The success of a website or application is dependent on its performance. This necessitates effective performance testing to ensure high performance. The speed, stability, and scalability are the key areas focused on performance testing. Measuring performance requires the use of certain metrics. With the help of the performance metrics, the effectiveness and the quality of performance can be easily calculated.

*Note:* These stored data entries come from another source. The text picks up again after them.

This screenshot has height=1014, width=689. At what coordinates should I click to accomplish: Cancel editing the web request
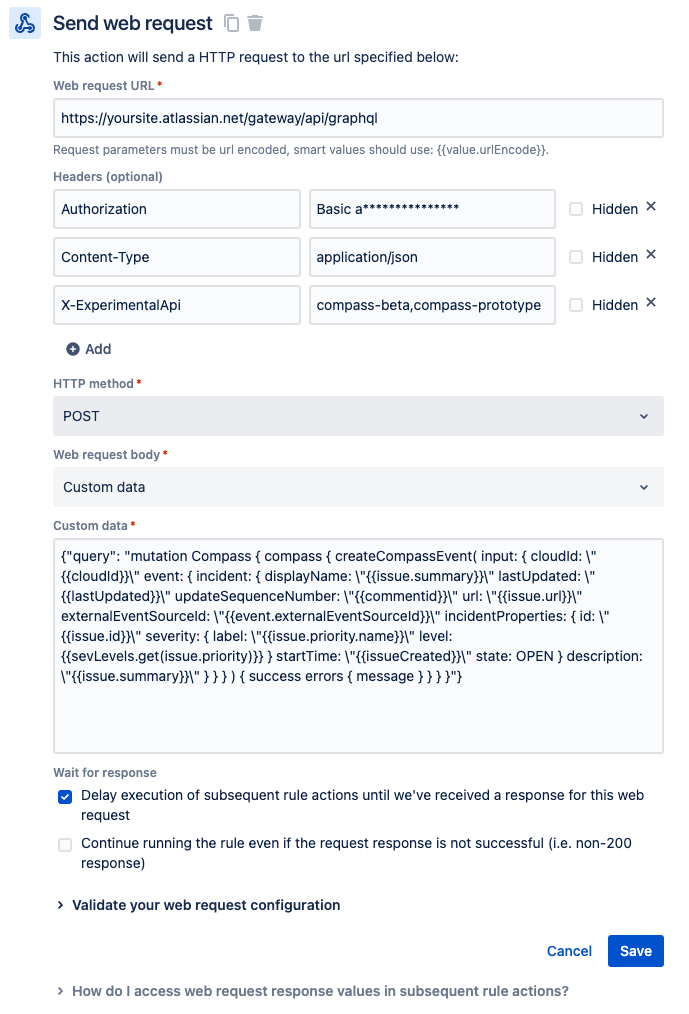[x=569, y=951]
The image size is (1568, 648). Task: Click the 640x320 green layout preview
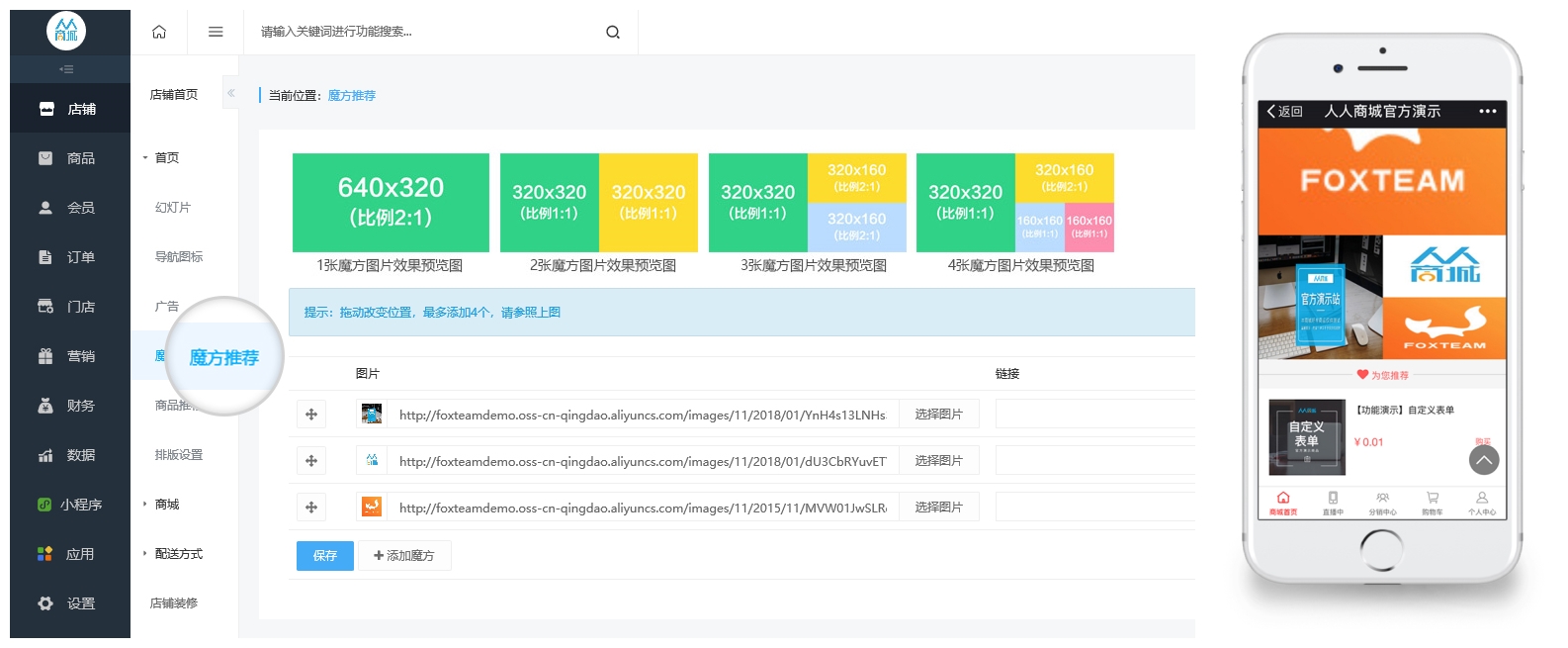(x=391, y=202)
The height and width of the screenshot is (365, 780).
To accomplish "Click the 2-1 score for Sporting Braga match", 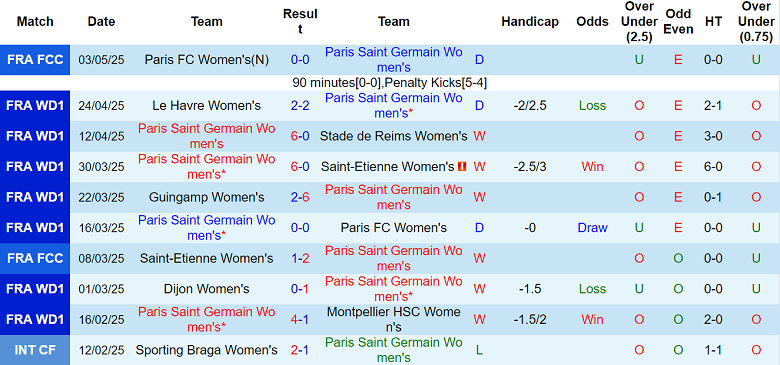I will [x=300, y=350].
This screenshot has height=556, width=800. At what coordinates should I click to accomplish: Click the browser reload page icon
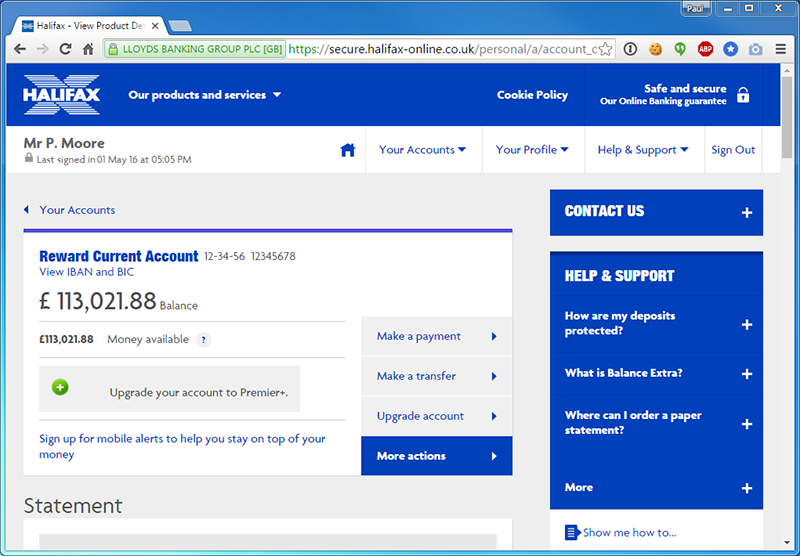[x=66, y=48]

Some of the effective metrics to use during performance testing are listed below:
1. Response Time
In the fast-moving world, no one likes waiting. The response time is an important metric to be used during performance testing. The response time metric calculates the total time between the sending of the request and receiving the response. Faster the response time, higher will be the performance.
2. Connections per Second
The connection per the second metric during the performance testing gives information about the TCP/IP connections that are opened and closed every second. If the number of connections per second is less than the hit per second, it indicates effective performance.
3. Average Load Time
Average load time is another important metric during performance testing. The loading time is important, especially from the user’s point of view. The faster is the loading; higher is the performance. The average load time metric calculates the time take to deliver each request.

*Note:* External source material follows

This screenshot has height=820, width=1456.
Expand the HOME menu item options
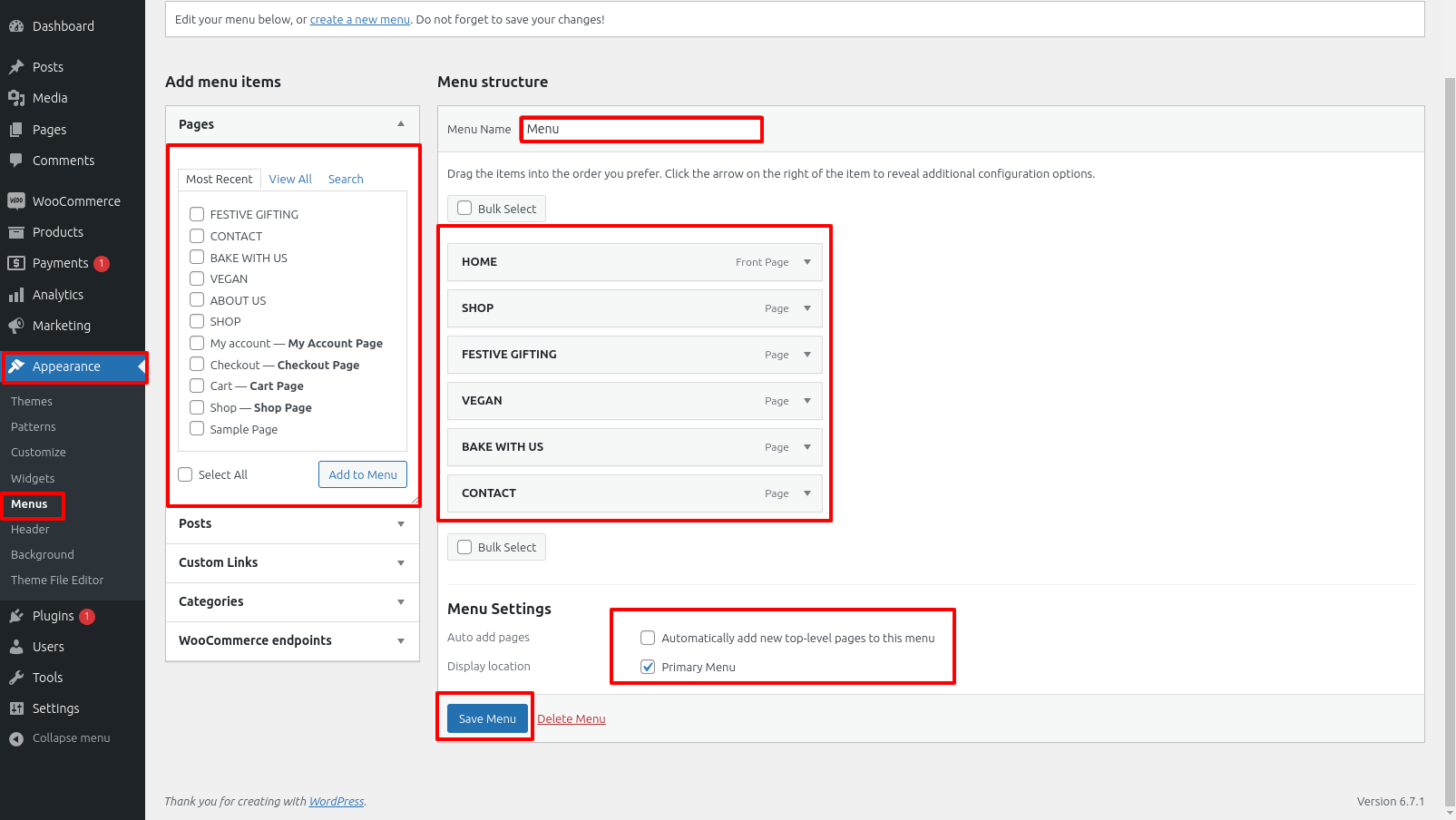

The latency metric in performance metrics helps in indicating the time taken for the first response. Latency metric is at times, also referred to as wait metric in performance testing. It is useful to measure the time taken for receiving the first byte as a response. The latency metrics generally help in measuring the performance levels of the web servers.
5. Error Rate
Errors can occur due to connection timeouts, broken connections, or refusals. The error rate metrics indicate the percentage of error generated during the performance testing. The error rate metrics compare the request percentage that ends up in errors in comparison to all the requests. The low error rate is essential for meeting high-performance requirements.
6. CPU Usage
The metric of CPU usage indicates the amount of CPU utilization. The high CPU utilization is sure to bring in performance problems. With the help of monitoring alerts, the CPU usage can be easily tracked down. The monitoring of CPU usage is a critical aspect of enhancing performance. CPU usage below 70% ensures effective performance.
7. Concurrent Users
The number of users using the web server or an application at a particular time also has an impact on the performance. The concurrent user metrics help in measuring the number of users active at a given point of time.
8. Request Rate
The traffic on the web servers or any given application is an important factor to determine the performance and success rate. The request rate metric of performance testing helps in calculating the number of requests received at a given time. More request rates signal better performance. The requested rate metrics are also helpful in tracking inactivity.

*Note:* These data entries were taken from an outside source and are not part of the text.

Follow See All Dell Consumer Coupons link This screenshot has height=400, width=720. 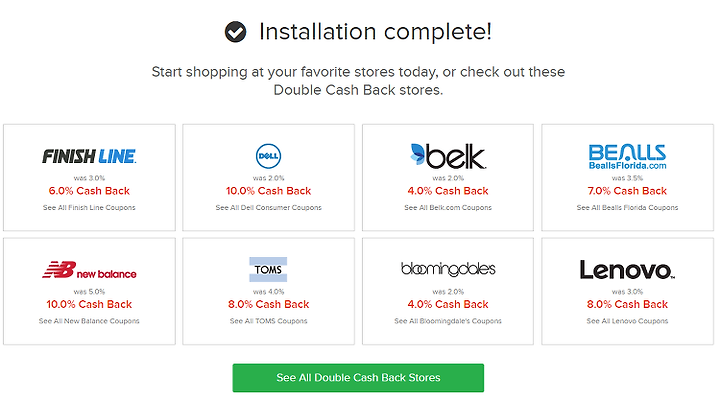[269, 208]
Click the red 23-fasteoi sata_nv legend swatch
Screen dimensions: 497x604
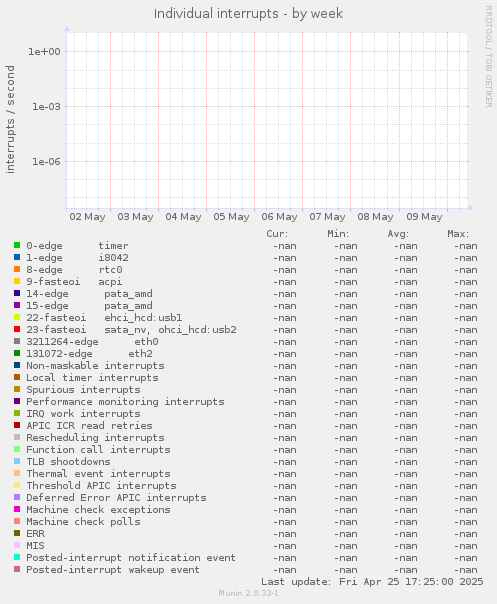pyautogui.click(x=17, y=329)
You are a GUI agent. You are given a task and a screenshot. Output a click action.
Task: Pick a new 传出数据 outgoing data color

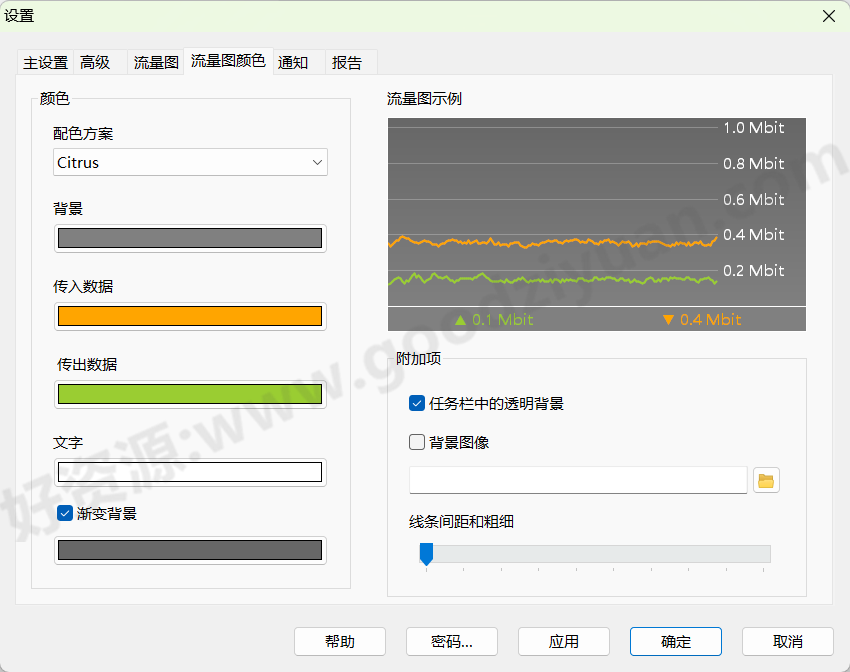[190, 394]
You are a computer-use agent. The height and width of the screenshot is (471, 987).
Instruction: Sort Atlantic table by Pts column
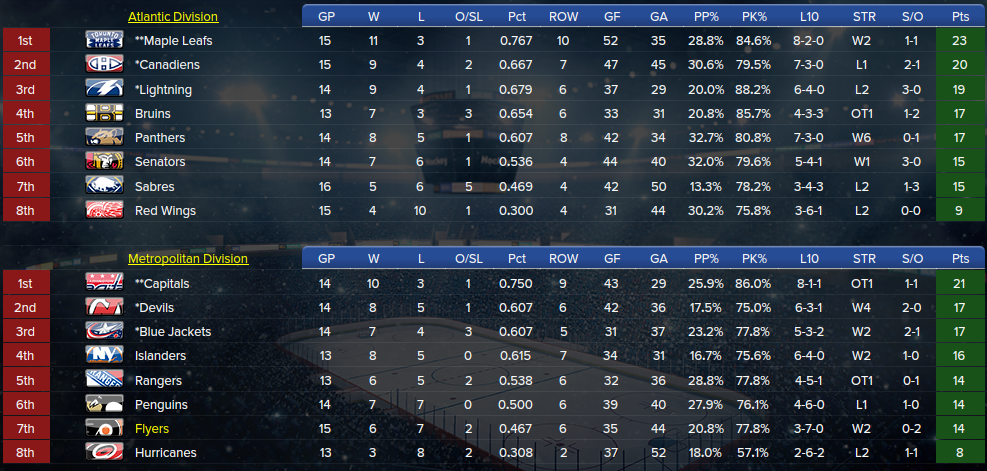click(x=961, y=16)
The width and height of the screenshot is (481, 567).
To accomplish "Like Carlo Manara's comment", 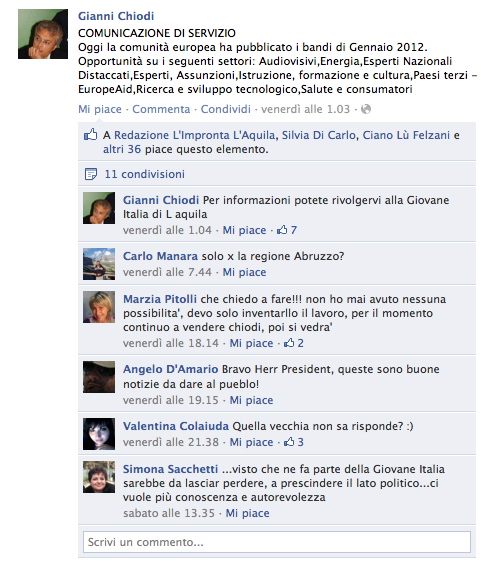I will point(244,272).
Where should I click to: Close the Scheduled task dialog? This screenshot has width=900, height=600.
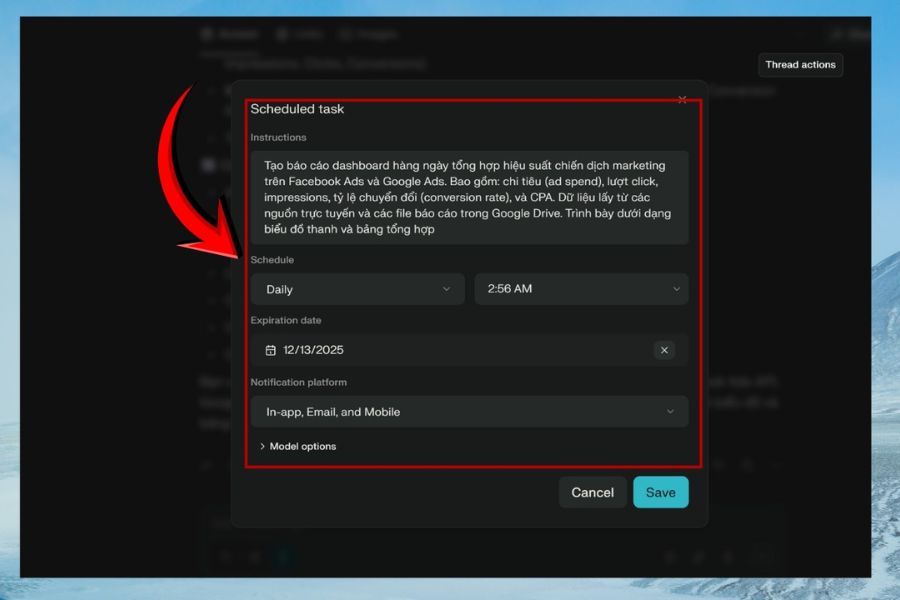(682, 99)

The throughput metrics help in measuring the bandwidth amount that gets used up during the performance test. It is indicative of the rate at which a network or a computer receives the request per second. The throughput rate is measured in terms of kilobytes per second.
10. Memory Usage
The memory usage metric determines the amount of memory required to process a request. The metrics also gives information about the amount of memory used during the execution and the free space available.
11. Transactions Passed or Failed
Having an idea about the number of transactions passed or failed during performance testing is important. The transactions passed or failed metrics help in calculating the total number of successful and unsuccessful requests. The higher the number of successful transactions better will be the performance.
12. Hits per Second
A hit per the second metric is usually helpful during the performance testing of the web servers. The hit per the second metric helps in calculating the number of hits on the web server every second during the performance test.
13. Private Bytes
The private byte metrics are used to measure the usage and leaks of memory. The private byte metric indicates the number of bytes that have been allocated by a particular process and connected be shared among the other processes.
14. Garbage Collection
The garbage collection metric helps in making you aware of the different performance problems. It provides information about the amount of the unused memory that is returned to the system. Monitoring the garbage collection helps in enhancing performance and efficiency.
Performance testing helps enhance the effectiveness of a website or an application. Understanding the different performance metrics is important for conducting performance testing efficiently. Before any launch or marketing, effective performance testing is a key necessity. Using the appropriate metrics of performance testing can help in bringing customer satisfaction, loyalty, and better retention ability.